We landed on the northern shore of a golden-brown river at noon, so that he might drink and we might have a morsel and stretch our legs. Alta had baked meatpies the night before. I took a bite, and she burst out laughing at my expression.

“What is this?” I demanded.

“A pie. What did you expect?”

“A meat pie! This is filled with fish!”

A dark brow arched. “You dislike my cooking?”

“Nay, I like it well!” I assured her. “’Tis just I expected venison or rabbit; my mouth was ready for some kind of meat, so I was a bit…surprised.”

“Well, I didn’t want to waste what was left over,” she said reasonably.

I took another bite. Now that I knew what it was, I concentrated on its texture and flavour. “Delicious!” I said sincerely.

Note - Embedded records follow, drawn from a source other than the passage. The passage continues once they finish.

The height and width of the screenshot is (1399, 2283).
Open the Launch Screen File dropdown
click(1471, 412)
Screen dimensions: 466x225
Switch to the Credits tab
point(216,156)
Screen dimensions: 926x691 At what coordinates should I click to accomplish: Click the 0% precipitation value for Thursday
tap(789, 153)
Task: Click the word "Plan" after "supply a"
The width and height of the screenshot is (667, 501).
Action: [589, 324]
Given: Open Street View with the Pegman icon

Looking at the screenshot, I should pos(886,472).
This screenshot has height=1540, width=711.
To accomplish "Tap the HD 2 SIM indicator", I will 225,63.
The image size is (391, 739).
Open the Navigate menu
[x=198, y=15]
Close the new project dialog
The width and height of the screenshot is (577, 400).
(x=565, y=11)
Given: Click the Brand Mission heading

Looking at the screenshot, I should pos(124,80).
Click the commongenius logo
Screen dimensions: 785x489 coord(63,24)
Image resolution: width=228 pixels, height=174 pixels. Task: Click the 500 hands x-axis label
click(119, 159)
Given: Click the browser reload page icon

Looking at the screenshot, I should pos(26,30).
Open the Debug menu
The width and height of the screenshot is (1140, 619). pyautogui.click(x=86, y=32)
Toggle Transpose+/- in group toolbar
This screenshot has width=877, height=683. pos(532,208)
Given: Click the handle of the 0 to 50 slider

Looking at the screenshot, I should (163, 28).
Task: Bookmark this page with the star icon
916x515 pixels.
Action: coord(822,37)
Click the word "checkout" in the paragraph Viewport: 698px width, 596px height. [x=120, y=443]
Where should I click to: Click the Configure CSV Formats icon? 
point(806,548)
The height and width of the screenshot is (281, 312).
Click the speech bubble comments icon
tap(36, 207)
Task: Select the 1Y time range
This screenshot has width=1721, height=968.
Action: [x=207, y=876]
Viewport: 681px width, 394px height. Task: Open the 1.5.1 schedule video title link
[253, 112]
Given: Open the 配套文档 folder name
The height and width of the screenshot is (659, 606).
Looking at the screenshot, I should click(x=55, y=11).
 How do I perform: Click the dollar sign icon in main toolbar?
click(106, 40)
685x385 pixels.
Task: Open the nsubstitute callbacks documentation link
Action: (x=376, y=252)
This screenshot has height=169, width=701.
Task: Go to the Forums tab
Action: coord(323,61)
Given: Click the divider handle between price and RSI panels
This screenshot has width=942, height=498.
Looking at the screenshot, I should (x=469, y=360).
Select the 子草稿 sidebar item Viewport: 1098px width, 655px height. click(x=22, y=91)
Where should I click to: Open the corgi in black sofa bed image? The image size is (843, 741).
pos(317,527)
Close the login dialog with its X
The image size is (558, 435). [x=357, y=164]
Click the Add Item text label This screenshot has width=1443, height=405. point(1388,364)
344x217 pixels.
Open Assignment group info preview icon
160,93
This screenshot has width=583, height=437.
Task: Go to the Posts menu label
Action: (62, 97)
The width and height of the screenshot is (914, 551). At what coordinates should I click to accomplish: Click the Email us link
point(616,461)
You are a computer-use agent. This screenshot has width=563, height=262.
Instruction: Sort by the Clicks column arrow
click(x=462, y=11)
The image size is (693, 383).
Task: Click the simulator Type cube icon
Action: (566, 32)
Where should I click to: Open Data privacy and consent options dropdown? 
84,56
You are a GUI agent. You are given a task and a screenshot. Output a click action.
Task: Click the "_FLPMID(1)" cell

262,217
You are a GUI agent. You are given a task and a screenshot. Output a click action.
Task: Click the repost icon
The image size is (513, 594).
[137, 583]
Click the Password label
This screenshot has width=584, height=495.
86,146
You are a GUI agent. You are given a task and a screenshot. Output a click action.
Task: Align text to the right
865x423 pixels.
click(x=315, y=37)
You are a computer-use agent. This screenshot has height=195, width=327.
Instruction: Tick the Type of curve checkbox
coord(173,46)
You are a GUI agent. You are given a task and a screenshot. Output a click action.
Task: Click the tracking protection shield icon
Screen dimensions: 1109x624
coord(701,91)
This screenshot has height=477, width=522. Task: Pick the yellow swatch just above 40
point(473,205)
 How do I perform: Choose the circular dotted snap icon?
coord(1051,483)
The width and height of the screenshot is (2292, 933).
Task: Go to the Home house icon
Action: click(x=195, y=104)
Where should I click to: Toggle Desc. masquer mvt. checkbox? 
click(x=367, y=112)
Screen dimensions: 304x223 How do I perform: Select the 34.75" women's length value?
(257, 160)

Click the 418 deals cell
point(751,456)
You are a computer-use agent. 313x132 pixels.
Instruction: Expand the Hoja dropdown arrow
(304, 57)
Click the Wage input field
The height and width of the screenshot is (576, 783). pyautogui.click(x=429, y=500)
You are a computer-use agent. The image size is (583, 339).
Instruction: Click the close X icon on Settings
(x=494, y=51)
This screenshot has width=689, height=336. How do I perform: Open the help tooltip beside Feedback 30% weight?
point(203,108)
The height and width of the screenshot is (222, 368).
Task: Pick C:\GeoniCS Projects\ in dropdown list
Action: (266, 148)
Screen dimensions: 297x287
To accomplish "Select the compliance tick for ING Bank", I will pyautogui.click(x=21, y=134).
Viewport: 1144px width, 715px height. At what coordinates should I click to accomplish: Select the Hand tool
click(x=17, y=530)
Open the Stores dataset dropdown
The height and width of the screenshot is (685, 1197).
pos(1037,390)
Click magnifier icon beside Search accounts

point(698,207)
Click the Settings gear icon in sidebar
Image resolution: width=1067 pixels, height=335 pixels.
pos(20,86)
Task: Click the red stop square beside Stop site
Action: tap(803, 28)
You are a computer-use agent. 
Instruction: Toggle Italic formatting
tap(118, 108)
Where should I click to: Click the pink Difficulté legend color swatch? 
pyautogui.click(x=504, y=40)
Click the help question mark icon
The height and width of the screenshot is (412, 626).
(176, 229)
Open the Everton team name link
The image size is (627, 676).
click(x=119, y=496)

“Ah, well, they say that hunger makes the best seasoning,” she remarked. “We have some berries, too, and a bit of cheese. What river is that?”

::Do you know, Thorenhen?: :

“From its colour, and from the maps I’ve seen, is it the Baranduin?” I asked.

::It is. The Hobbits call it the Brandywine, or simply The River, since it’s the only one they know.: :

“Is that where Captain Meriadoc gets his family name?” Alta asked.

“Probably. Will we see their land?” I felt excited too.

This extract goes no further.